INSTRUCTIONS FOR THE TASK: In the data below, find the line with "Click envelope icon beside Search by Email" and output it along with every later line, exactly, but not the pictures.

EXERCISE INPUT:
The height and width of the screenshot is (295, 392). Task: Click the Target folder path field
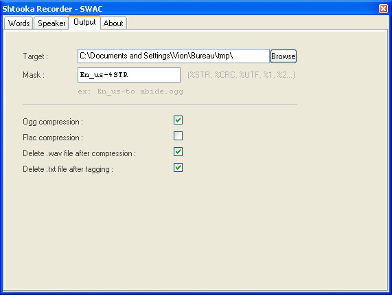coord(174,56)
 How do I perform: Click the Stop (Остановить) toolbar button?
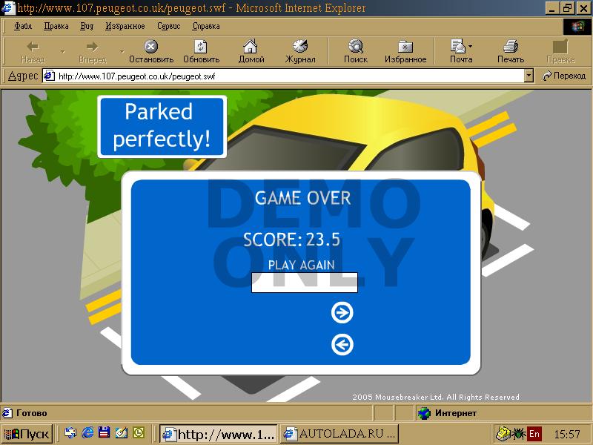[x=150, y=51]

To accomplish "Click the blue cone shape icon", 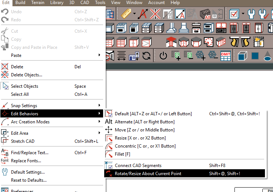I will tap(267, 56).
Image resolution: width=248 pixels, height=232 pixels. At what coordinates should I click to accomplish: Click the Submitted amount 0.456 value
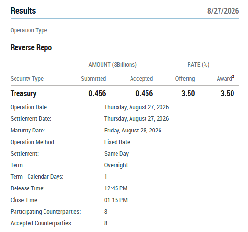[97, 93]
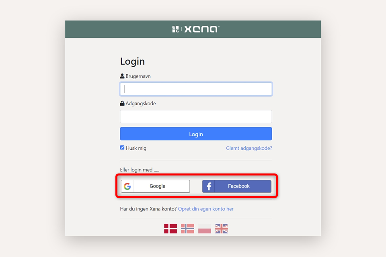Click the padlock icon beside Adgangskode
Screen dimensions: 386x257
[122, 103]
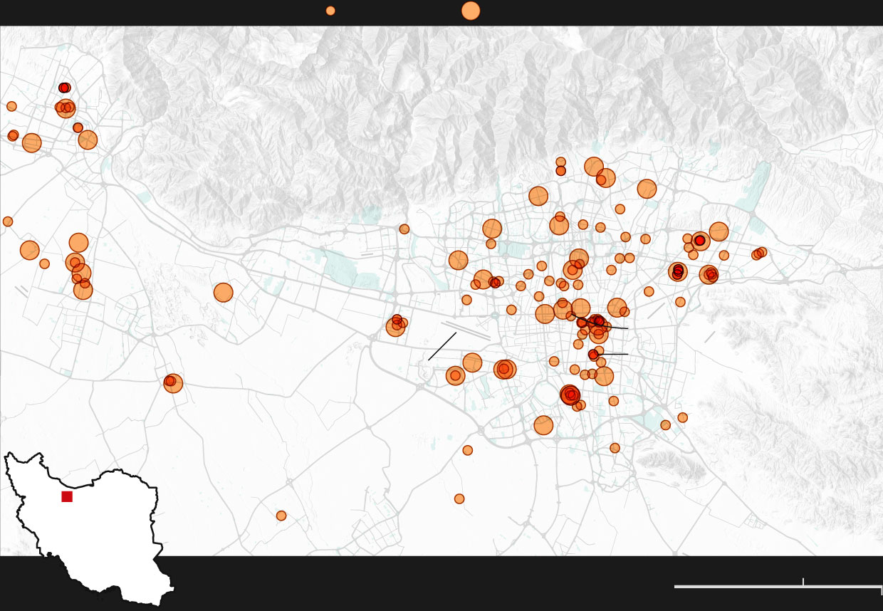Click the lower horizontal black annotation line
The image size is (883, 611).
tap(614, 354)
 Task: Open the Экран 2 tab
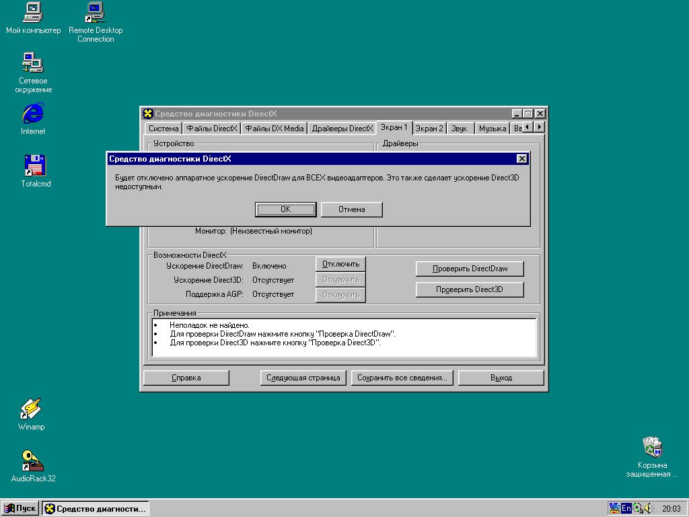pos(429,129)
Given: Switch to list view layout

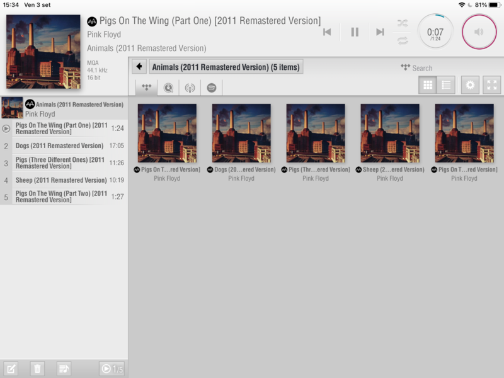Looking at the screenshot, I should point(446,85).
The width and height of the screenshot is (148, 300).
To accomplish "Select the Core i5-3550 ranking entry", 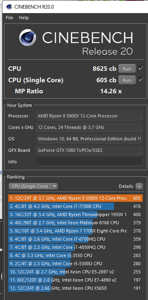I will coord(75,255).
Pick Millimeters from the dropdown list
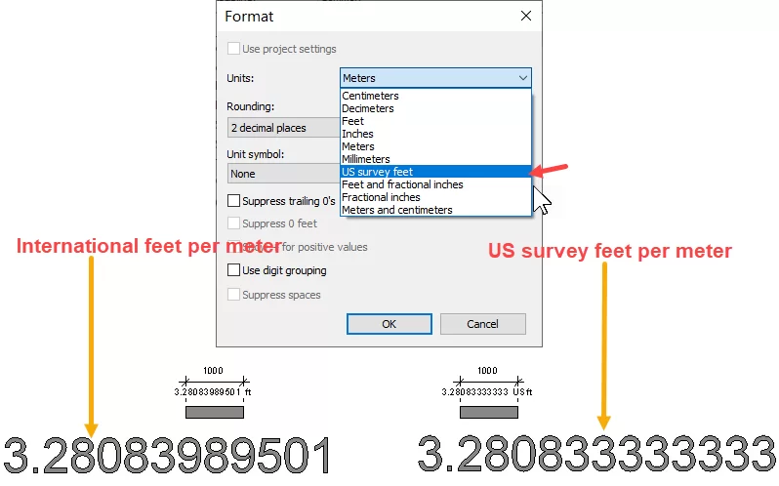The height and width of the screenshot is (486, 779). (366, 160)
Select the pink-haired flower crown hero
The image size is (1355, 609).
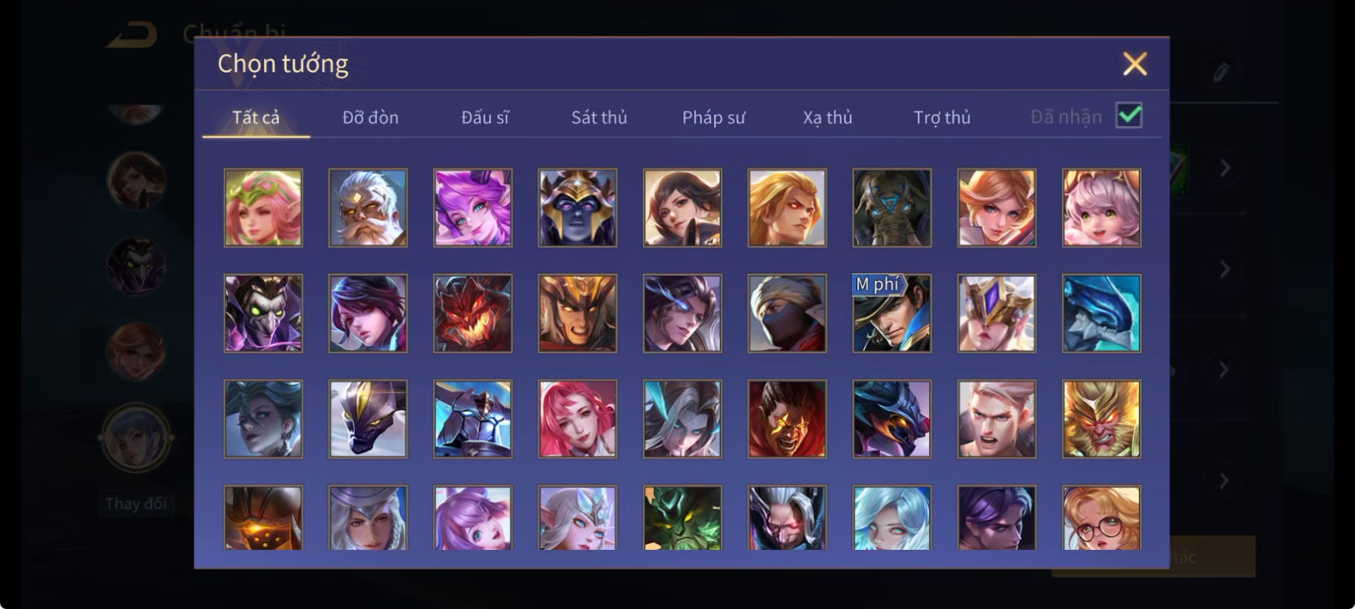263,207
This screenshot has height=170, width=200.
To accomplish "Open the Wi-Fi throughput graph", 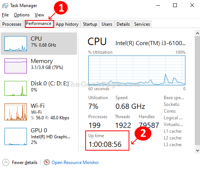I will point(16,112).
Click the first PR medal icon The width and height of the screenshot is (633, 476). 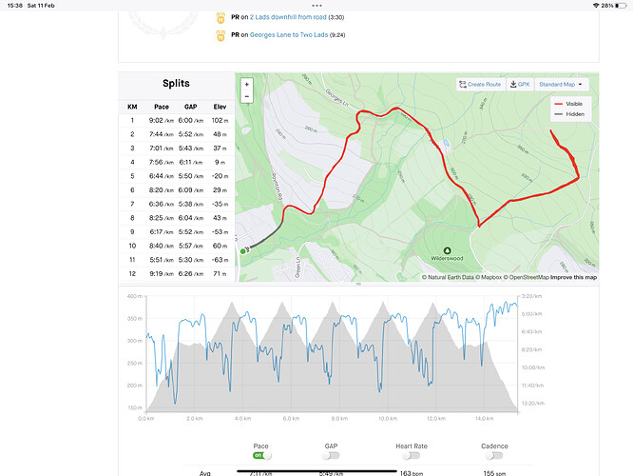pos(221,17)
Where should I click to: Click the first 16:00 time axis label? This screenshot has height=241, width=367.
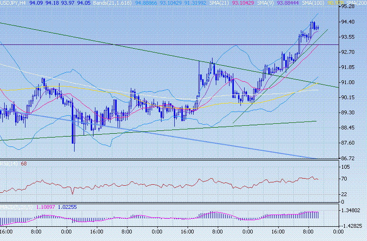(6, 232)
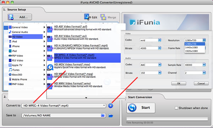
Task: Open the output folder icon
Action: click(111, 116)
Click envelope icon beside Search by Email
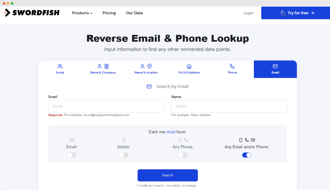This screenshot has height=190, width=330. 149,87
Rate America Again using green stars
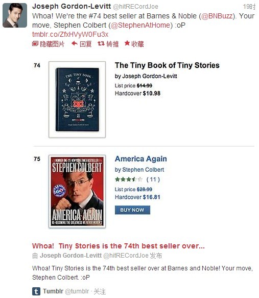Screen dimensions: 259x298 [x=129, y=179]
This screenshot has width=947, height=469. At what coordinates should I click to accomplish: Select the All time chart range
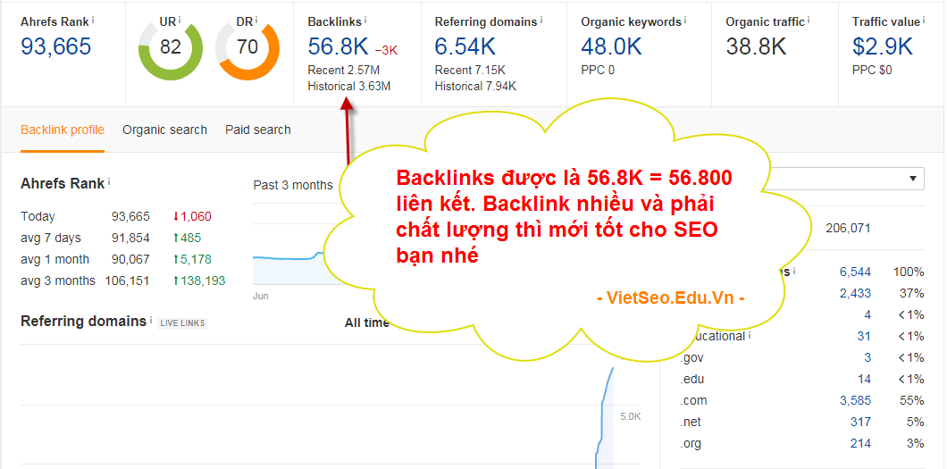point(366,322)

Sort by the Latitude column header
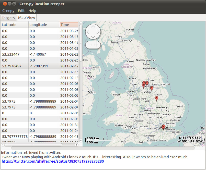(14, 25)
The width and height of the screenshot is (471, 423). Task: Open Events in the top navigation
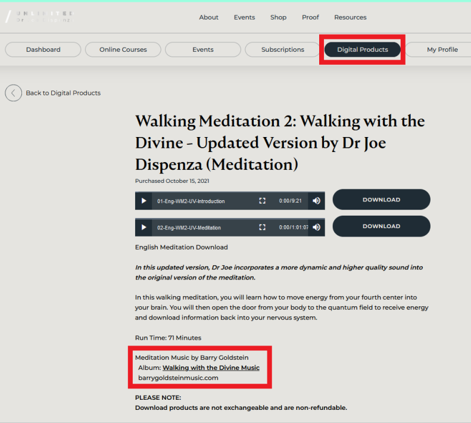pos(244,17)
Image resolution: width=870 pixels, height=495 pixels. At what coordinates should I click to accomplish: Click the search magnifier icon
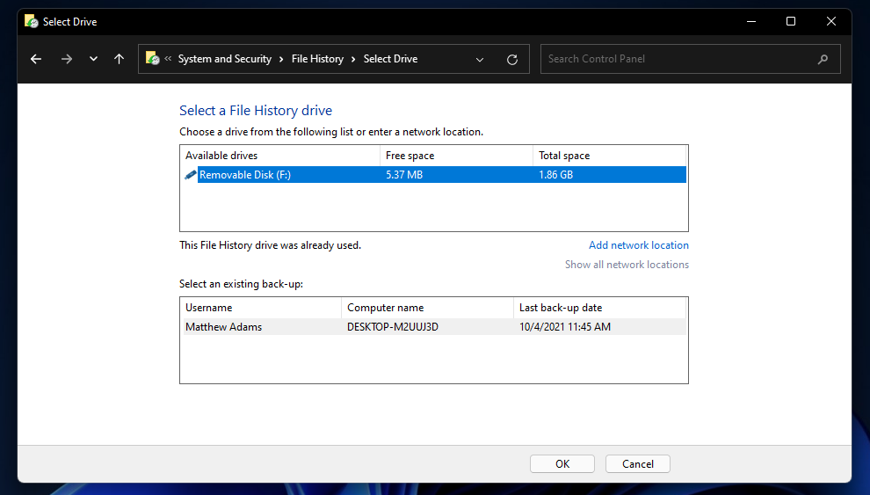pyautogui.click(x=823, y=59)
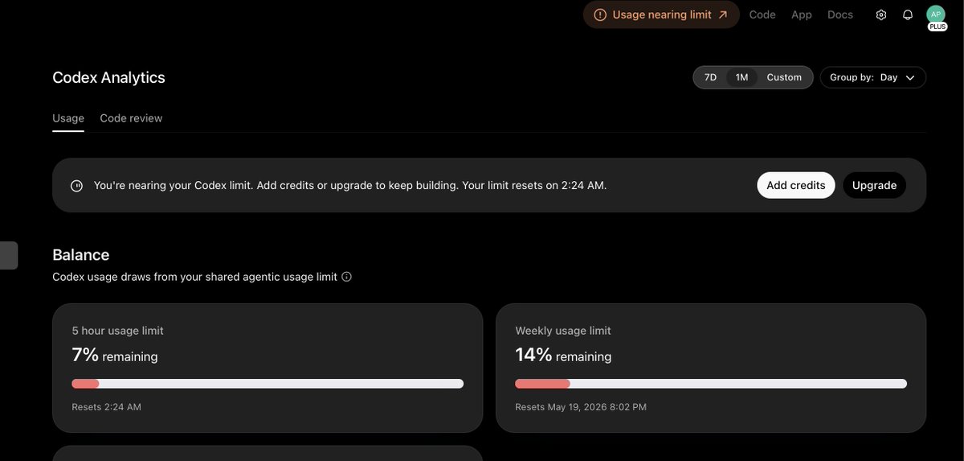
Task: Click the 5 hour usage limit progress bar
Action: [268, 384]
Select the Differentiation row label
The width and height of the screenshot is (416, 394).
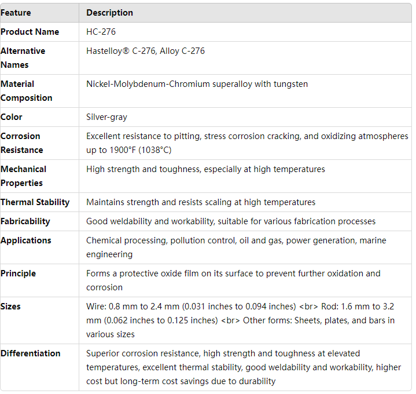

ANSWER FOR THE TASK:
Click envelope icon beside Search by Email
This screenshot has height=190, width=330. 149,87
Rate America Again using green stars
Screen dimensions: 259x298 [x=129, y=179]
This screenshot has width=947, height=469. At what coordinates should I click to accomplish: Select the All time chart range
point(366,322)

Sort by the Latitude column header
(14, 25)
The width and height of the screenshot is (471, 423). Task: Open Events in the top navigation
pos(244,17)
Image resolution: width=870 pixels, height=495 pixels. At what coordinates should I click to accomplish: Click the search magnifier icon
pyautogui.click(x=823, y=59)
Task: Click the 5 hour usage limit progress bar
Action: [268, 384]
Select the Differentiation row label
The width and height of the screenshot is (416, 394).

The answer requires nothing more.